Nenhuma outra luta é mais urgente e decisiva para nós do que a luta contra o Marco Temporal e pela demarcação imediata dos mais de 200 territórios indígenas que, segundo a APIB, aguardam sua demarcação pelo Estado Brasileiro. A demarcação é condição necessária, porém, não suficiente para atender as demandas históricas da luta indígena no país. Até porque, territórios demarcados não estão livre de ameaças como as invasões e a violência patrocinadas pelo garimpo, pelo agronegócio e pelo narcotráfico, ou pela falta de acesso à direitos básicos como saúde e educação. Mas a questão indígena vai muito além da dura realidade no interior dos territórios demarcados ou em luta por demarcação. 

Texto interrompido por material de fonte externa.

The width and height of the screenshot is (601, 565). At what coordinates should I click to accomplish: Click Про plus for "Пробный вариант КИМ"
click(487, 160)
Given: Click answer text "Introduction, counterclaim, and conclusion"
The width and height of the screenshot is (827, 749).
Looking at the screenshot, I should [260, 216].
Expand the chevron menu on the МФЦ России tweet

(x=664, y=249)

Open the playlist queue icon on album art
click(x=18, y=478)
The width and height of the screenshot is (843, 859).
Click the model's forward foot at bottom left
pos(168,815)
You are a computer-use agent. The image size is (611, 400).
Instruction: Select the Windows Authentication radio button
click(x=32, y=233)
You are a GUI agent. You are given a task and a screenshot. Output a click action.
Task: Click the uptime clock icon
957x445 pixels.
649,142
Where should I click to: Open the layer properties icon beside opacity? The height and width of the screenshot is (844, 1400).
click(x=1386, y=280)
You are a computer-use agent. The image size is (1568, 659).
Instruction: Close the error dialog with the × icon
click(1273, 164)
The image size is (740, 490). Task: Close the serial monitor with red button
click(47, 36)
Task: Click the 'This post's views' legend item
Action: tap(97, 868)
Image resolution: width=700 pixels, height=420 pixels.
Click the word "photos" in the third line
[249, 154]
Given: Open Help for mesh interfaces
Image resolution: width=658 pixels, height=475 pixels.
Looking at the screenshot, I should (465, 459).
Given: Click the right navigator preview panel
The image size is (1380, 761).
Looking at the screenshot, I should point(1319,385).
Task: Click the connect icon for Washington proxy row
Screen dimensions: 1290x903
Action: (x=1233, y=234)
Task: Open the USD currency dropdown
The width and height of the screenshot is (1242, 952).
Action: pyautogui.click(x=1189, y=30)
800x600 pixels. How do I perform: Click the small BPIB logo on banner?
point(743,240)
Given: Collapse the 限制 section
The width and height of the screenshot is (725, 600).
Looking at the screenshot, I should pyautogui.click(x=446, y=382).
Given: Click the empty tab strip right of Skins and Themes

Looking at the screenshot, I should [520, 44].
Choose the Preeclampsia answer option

Afinal, nunca estivemos restritos aos territórios demarcados e nossas existências jamais estarão reduzidas aos limites territoriais impostos pelas demarcações, sob o risco de submeter nossa luta  legítima pela preservação de nosso estar no mundo originário à lógica autoritária e restritiva dos campos de concentração estipulados pelo colonizador às minorias étnicas nos mais diferentes contextos pelo mundo.

O conceito de território se tornou uma ferramenta fundamental para a resistência indígenas na atualidade, sendo uma forma que encontramos de tentar impor limites aos avanços do colonizador sobre nossos territórios ancestrais. Mas não era assim para nossos ancestrais nômades. Tanto que o termo em tupi antigo para o que hoje se traduz como território é "retama", que não encontra sua raiz etimológica em "yby" (terra/solo), mas em "retá" (multidão/população).

Antes do chão em que pisamos, nossa identidade vem do povo ao qual vinculamos nossa ancestralidade. Daí a necessidade de pensarmos a questão indígena para além dos limites dos territórios demarcados, talvez a partir da apropriação do conceito não indígena de "territorialidade", que designa a forma como um determinado grupo social interage com o território que ocupa. E a importância das nossas lutas pela garantia de acesso à saúde, à educação, ao meio ambiente, à soberania alimentar e à manutenção de nossa história, cultura e pertencimento étnico, mesmo no contexto urbano. Indígena é indígena em qualquer lugar!